The war that began with Russia invading Ukraine on February 24, 2022 has crossed the 1,000-day milestone, an unexpectedly protracted war. When it began it seemed that Russia with its superior military strength in terms of numbers would overwhelm relatively smaller Ukraine. But the US and other European powers like Germany and France and other members of the European Union (EU) had rushed help to Ukraine in terms of money and arms. There is also the fact that the Ukrainians had put up a determined fight to oppose the Russians. In the last two-and-a-half-years and more, the fortunes of war fluctuated, with Russia starting off at an advantage and Ukraine gaining an upper hand soon, but not long enough. The West has supplied arms worth billions of dollars, and it had even imposed what it thought were crumbling economic sanctions against Russia.

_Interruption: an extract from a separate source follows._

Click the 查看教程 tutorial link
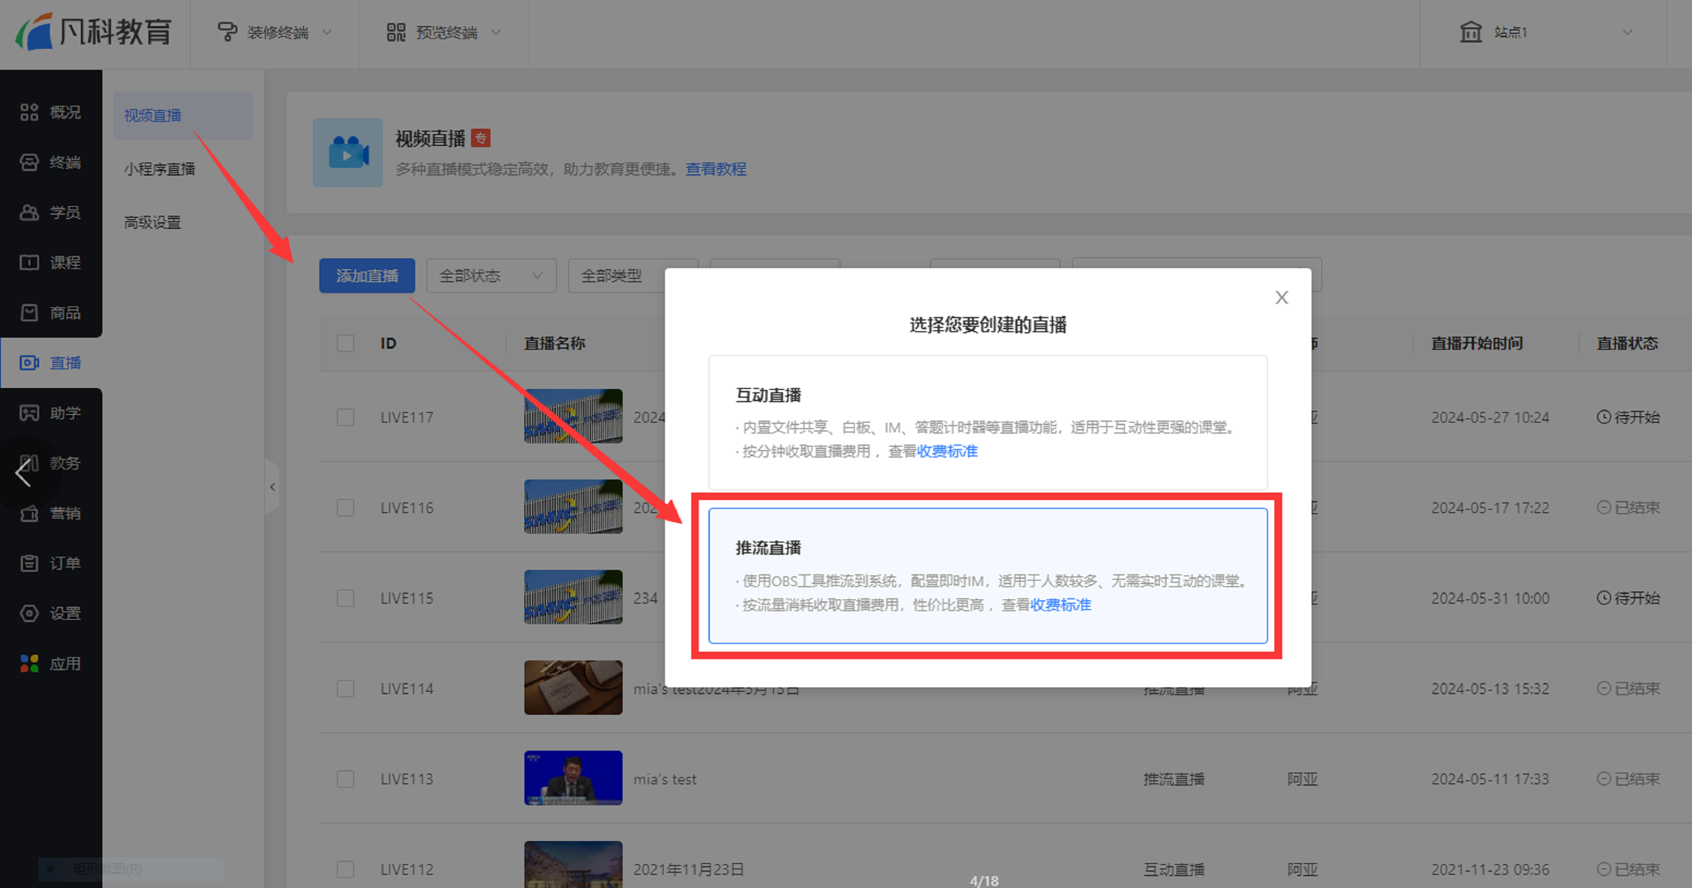 [715, 169]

While Ukraine has remained in the fight, Russia did not crumble because of the economic sanctions as was expected. President Biden has been an unflagging supporter of Ukraine and a determined ideological opponent of Russian stand. Biden took up the Cold War positions which were so popular in the old Cold War period from the late 1940 through late 1970s between the United States and the communist Soviet Union.
But Biden’s bid to revive the ideological clash between Western liberal democracy and Russia has failed to tap popular sentiment as it did in the past. In the old Cold War both the US and the Soviet Union avoided direct clash. And the same strategy continued ever since the war began in Ukraine. The Americans or its NATO allies in Europe have refused to be drawn into the conflict. They are supporting Ukraine indirectly.
If the reports are true about Americans allowing their missiles to be used by Ukraine to attack Russia, then the war could take a serious new turn, and deepen the crisis even more. But it seems a desperate bid by Biden, who remits office on January 19, and president-elect Donald Trump assumes charge on January 20, it seems a transitional phase. Trump is unlikely to increase American involvement in the war because Trump has made it clear that he would like to end the war. The intention is clear but the strategy is not. And until Trump manages to convince either Russian President Vladimir Putin, with whom he seems to share a sort of personal rapport, or Zelensky to back off, at least to agree to a temporary truce, there is not much hope that the conflict would not become bigger than it is now.
It would be interesting to watch what would be the continuity in America’s Ukraine policy between the Trump and Biden administrations. Even when there are sharp differences between the incoming and outgoing presidents, there is a certain element of continuity in policy because otherwise it would send a wrong message internally, and trigger confusion in the State Department and the Defence Department.
But Trump may stick to the administrative protocols because he is the one who wants to change what he thinks is harmful for America and Americans. So he is likely to call off the permission given by the Biden administration to let Ukraine American weapons to strike deep inside Russia. The speed of change in America’s Ukraine policy will have a decisive impact on the war in Ukraine.